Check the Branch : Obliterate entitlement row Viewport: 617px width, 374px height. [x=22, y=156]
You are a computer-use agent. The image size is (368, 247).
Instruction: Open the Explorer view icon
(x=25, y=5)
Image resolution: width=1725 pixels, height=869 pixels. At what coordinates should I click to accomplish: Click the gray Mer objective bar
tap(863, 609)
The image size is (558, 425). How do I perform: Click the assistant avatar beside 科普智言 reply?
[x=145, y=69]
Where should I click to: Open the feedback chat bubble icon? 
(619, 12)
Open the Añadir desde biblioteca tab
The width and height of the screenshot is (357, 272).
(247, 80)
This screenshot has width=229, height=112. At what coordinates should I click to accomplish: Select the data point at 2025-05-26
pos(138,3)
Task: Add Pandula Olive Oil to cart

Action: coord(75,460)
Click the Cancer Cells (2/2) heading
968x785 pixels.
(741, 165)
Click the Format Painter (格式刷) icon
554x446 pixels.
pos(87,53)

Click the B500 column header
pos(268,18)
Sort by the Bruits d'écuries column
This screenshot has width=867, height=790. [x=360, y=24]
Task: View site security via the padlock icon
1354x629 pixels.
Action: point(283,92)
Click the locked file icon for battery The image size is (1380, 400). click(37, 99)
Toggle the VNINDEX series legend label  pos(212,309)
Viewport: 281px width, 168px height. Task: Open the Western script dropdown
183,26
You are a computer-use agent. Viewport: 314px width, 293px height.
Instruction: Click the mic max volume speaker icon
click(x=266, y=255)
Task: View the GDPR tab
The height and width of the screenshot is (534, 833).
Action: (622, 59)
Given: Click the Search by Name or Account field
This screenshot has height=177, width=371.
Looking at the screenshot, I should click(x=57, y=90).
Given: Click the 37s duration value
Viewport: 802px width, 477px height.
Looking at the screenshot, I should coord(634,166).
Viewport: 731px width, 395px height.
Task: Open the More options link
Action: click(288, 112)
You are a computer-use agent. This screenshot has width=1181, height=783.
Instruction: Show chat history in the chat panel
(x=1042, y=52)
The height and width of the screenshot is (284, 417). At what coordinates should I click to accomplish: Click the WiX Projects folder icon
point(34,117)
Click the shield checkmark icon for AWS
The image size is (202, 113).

EXERCISE DIRECTIONS: Transcribe exactly the line containing "The height and width of the screenshot is (534, 833)." and all remaining lines of the material, ending with the last one.

RESPONSE AREA:
The height and width of the screenshot is (534, 833).
Action: (622, 59)
Given: Click the Search by Name or Account field
This screenshot has height=177, width=371.
Looking at the screenshot, I should click(x=57, y=90).
Given: Click the 37s duration value
Viewport: 802px width, 477px height.
Looking at the screenshot, I should coord(634,166).
Viewport: 731px width, 395px height.
Task: Open the More options link
Action: click(288, 112)
You are a computer-use agent. This screenshot has width=1181, height=783.
Instruction: Show chat history in the chat panel
(x=1042, y=52)
The height and width of the screenshot is (284, 417). At what coordinates should I click to accomplish: Click the WiX Projects folder icon
point(34,117)
Click the shield checkmark icon for AWS
The image size is (202, 113).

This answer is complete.